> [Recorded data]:
──────────────────────────────
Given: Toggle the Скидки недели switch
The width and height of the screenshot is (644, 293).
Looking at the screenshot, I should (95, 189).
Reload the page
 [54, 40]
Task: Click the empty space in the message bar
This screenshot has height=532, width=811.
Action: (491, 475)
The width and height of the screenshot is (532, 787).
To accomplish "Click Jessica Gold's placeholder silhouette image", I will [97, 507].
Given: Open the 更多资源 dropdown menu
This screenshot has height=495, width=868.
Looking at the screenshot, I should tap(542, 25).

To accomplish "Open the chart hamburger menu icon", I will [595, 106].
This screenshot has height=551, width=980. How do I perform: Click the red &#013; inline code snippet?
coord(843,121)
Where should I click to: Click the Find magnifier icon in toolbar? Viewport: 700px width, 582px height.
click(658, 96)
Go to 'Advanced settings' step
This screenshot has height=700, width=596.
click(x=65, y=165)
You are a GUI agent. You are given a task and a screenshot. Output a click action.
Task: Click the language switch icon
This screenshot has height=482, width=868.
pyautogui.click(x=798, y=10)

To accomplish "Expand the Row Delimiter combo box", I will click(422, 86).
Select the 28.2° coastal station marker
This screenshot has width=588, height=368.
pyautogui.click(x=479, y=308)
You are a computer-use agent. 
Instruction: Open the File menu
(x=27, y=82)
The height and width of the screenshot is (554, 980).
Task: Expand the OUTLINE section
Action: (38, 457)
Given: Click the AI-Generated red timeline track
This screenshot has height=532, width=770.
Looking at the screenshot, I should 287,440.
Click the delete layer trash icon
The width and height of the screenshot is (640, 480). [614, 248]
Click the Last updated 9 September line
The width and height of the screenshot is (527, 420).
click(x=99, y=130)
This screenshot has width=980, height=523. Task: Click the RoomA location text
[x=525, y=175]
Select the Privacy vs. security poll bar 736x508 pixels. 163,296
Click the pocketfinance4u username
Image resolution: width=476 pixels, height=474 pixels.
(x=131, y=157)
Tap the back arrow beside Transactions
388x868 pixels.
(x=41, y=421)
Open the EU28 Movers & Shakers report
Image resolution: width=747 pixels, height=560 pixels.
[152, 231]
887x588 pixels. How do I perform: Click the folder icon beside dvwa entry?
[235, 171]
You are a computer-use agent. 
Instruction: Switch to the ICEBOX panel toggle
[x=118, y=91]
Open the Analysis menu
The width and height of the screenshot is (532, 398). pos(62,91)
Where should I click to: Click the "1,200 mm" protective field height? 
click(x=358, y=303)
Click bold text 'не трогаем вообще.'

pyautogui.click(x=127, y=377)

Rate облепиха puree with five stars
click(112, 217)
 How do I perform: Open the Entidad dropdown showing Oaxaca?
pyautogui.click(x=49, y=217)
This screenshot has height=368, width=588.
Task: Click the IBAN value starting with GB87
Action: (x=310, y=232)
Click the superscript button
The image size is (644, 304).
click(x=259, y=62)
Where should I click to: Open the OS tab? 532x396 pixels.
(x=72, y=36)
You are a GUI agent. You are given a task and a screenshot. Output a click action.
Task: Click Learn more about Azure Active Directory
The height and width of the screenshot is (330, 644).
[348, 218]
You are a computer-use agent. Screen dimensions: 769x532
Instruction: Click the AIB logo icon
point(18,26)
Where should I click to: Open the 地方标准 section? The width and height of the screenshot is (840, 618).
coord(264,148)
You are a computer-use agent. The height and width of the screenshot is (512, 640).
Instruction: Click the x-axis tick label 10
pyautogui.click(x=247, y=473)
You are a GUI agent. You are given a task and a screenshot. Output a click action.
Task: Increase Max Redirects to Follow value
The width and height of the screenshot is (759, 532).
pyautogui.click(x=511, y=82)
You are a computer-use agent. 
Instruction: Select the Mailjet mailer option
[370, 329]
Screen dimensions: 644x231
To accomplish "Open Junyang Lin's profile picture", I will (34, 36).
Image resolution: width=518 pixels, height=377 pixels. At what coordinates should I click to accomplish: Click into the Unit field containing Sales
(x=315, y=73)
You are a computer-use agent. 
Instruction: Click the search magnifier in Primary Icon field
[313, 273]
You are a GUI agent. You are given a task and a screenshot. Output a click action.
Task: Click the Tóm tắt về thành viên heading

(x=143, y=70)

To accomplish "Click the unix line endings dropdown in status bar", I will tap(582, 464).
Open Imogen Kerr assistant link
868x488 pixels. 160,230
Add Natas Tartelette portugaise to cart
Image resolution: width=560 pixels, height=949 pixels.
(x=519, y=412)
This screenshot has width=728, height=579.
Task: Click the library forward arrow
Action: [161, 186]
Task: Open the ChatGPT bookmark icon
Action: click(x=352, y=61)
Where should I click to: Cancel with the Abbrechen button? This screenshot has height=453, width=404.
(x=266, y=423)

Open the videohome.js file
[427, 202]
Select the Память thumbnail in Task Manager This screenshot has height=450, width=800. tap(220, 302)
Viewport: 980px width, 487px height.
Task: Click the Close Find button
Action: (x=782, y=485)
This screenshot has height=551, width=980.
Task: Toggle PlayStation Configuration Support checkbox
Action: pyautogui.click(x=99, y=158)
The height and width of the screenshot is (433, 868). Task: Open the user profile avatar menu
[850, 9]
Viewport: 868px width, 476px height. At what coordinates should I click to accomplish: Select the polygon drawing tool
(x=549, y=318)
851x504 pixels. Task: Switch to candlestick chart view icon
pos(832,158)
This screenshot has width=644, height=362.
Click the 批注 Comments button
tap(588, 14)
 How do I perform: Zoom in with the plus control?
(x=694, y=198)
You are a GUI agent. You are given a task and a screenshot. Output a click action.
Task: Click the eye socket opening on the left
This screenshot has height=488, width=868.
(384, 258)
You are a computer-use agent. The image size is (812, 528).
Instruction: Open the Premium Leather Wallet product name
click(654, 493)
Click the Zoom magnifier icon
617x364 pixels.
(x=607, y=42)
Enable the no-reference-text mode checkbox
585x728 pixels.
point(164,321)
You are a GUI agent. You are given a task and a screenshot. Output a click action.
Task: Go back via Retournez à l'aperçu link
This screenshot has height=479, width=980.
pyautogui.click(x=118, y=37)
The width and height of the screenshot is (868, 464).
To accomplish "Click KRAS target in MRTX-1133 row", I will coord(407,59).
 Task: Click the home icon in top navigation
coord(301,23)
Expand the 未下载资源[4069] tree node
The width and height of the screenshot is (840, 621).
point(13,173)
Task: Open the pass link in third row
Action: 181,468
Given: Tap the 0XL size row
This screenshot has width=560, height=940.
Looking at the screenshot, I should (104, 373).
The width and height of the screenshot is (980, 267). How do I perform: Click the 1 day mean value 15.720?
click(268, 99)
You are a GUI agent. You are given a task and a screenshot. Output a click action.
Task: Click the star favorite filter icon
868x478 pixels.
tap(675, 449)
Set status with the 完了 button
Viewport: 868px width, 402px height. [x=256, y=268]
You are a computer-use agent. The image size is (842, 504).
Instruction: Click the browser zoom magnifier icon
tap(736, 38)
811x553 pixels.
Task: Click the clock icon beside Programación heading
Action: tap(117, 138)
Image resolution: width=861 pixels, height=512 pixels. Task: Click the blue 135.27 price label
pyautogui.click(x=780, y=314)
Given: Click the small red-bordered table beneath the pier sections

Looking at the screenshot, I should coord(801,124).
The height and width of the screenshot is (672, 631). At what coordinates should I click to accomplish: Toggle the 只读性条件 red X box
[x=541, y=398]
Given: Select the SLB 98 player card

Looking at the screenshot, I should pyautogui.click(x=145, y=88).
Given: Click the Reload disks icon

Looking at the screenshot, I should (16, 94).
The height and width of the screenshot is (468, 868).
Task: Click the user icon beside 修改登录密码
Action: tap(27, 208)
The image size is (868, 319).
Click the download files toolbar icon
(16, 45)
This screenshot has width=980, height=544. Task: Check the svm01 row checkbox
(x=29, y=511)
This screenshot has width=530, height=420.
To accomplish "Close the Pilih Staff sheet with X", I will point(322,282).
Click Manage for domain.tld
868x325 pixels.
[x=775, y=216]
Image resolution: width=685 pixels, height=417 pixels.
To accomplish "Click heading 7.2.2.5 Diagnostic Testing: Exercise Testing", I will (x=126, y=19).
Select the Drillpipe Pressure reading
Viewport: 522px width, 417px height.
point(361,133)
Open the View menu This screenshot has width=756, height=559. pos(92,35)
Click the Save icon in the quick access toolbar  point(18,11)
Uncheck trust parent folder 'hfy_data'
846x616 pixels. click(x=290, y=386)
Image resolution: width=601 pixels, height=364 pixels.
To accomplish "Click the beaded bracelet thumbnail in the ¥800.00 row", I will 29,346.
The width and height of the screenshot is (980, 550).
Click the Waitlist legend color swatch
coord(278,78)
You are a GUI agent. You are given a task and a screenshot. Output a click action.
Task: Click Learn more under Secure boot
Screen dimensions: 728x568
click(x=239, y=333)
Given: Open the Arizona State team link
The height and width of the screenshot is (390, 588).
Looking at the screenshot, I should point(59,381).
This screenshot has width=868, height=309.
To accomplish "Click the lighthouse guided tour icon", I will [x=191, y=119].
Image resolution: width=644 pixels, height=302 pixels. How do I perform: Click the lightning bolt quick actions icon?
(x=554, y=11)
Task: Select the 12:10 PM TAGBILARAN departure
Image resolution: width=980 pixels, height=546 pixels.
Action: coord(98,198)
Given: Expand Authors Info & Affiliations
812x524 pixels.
──────────────────────────────
Rewrite everything from the line containing "The width and height of the screenshot is (532, 787)." down to the line containing "will [595, 106]." as a numbered list, including both of those lines and omitting any blank lines.

> [THE OUTPUT]:
1. The width and height of the screenshot is (532, 787).
2. To accomplish "Click Jessica Gold's placeholder silhouette image", I will [97, 507].
3. Given: Open the 更多资源 dropdown menu
4. This screenshot has height=495, width=868.
5. Looking at the screenshot, I should tap(542, 25).
6. To accomplish "Open the chart hamburger menu icon", I will [595, 106].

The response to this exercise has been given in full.